The report recommends documenting the nature of gender incongruence, nearly as a footnote, under 7.1. However, since this proposal is all about how this phenomenon – which we prefer to call transgender ideation – is to be treated by the NHS, then specifying such a service requires a solid and thorough description of the problem front and centre. Such a description must be “bulletproof” both in language, logic and the evidence base behind it. Unlike the the official NHS definition of “Gender Dysphoria”.
Among claims of prudence, phrases such as ‘potential benefits of GnRHA’, ‘desired social transition’, ‘subsequent physical interventions’ hit the reader in the face.
The role of society in shaping gender problems is underplayed.
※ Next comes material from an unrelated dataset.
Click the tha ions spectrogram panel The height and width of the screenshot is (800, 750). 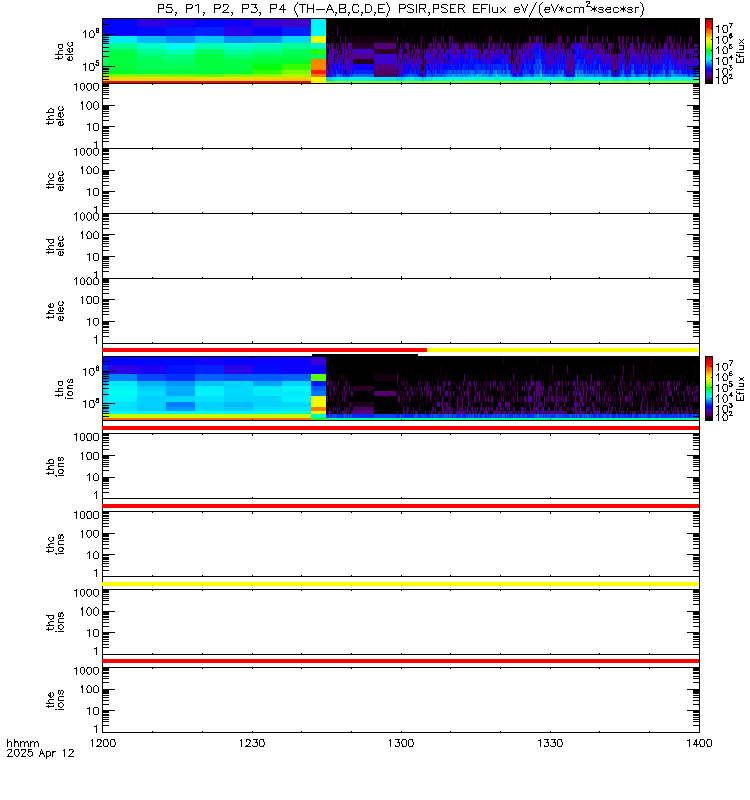[x=401, y=388]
Social care involvement needs more references made to, earlier on in the report. The implications of a biological basis for gender non conformity is fully retained (despite there being no evidence to support that hypothesis). Thus gender remains shrouded in the thickest mystery while people are expected to pretend not to notice.
Mentions of safeguarding are numerous but unconnected to any concrete issues, least of all parental conflicts, inter generational pathology and trauma. Trauma has become taboo. Trauma is one of the main contributors to susceptibility to transgender ideation.
The proposal makes no mention of same sex attractions. Yet these stand at the root of most transgender ideations. Homophobia in parents and the community ought to be addressed. Instead, a lame “facilitate understanding and acceptance in the family unit” (under Direct work with young people and families) is put vaguely forward.